In the cloud hosting discussion below, condense the paragraph that begins "Scalability - Cloud hosting" into a short bulleted list that keeps its main points.

Excerpted text:
++++

I have been doing some catching up lately by reading about cloud hosting.
For a client that has about the same characteristics as StackOverflow (Windows stack, same amount of visitors), I need to set up a hosting environment. Stackoverflow went from renting to buying.
The question is why didn't they choose cloud hosting?
Since Stackoverflow doesn't use any weird stuff that needs to run on a dedicated server and supposedly cloud hosting is 'the' solution, why not use it?
By getting answers to this question I hope to be able to make a weighted decision myself.
I honestly do not know why SO runs like it does, on privately owned servers.
However, I can assume why a website would prefer this:
Maintainability - when things DO go wrong, you want to be hands-on on the problem, and solve it as quickly as possible, without needing to count on some third-party. Of course the downside is that you need to be available 24/7 to handle these problems.
Scalability - Cloud hosting (or any external hosting, for that matter) is very convenient for a small to medium-sized site. And most of the hosting providers today do give you the option to start small (shared hosting for example) and grow to private servers/VPN/etc... But if you truly believe you will need that extra growth space, you might want to count only on your own infrastructure.
Full Control - with your own servers, you are never bound to any restrictions or limitations a hosting service might impose on you. Run whatever you want, hog your CPU or your RAM, whatever. It's your server. Many hosting providers do not give you this freedom (unless you pay up, of course :) )
Again, this is a cost-effectiveness issue, and each business will handle it differently.

++++

Exercise data:
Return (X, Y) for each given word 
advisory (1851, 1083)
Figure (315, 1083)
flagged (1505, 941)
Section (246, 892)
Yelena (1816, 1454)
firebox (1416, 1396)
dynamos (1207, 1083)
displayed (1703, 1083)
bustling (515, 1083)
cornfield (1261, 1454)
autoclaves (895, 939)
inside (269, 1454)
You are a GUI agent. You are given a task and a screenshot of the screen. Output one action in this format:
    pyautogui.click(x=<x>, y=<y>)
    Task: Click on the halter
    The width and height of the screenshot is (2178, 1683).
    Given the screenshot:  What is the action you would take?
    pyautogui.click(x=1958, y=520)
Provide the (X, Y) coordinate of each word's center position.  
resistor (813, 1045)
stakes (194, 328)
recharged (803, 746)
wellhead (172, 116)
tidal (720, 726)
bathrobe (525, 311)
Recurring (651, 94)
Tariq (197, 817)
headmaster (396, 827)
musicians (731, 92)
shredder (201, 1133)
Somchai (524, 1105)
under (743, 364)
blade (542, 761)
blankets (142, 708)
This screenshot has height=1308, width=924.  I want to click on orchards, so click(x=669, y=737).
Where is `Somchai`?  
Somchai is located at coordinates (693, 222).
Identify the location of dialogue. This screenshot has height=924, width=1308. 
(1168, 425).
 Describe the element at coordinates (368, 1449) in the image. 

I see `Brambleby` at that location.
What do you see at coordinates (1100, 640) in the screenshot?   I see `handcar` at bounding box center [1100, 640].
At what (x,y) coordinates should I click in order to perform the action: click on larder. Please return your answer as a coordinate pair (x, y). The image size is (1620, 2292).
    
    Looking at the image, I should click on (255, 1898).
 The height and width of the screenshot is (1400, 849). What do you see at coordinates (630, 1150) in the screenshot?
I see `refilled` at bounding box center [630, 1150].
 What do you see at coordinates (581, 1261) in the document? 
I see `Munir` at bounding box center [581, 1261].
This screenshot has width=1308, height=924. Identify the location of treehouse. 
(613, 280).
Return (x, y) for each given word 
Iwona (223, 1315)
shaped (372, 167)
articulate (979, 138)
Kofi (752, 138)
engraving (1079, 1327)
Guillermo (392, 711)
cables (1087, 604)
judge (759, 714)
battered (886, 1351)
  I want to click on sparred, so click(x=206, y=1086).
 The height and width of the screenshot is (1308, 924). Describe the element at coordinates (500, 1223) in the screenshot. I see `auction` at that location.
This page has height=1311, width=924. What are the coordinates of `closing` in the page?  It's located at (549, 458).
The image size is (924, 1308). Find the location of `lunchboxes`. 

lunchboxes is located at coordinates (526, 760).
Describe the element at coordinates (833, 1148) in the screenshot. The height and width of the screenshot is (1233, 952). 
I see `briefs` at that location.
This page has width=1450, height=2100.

++++

Answer:
- Cloud or other external hosting is convenient for small to medium-sized sites.
- Most hosting providers let you start small, for example with shared hosting, and grow to private servers or VPN.
- If you expect to need that extra growth space, you may prefer to rely only on your own infrastructure.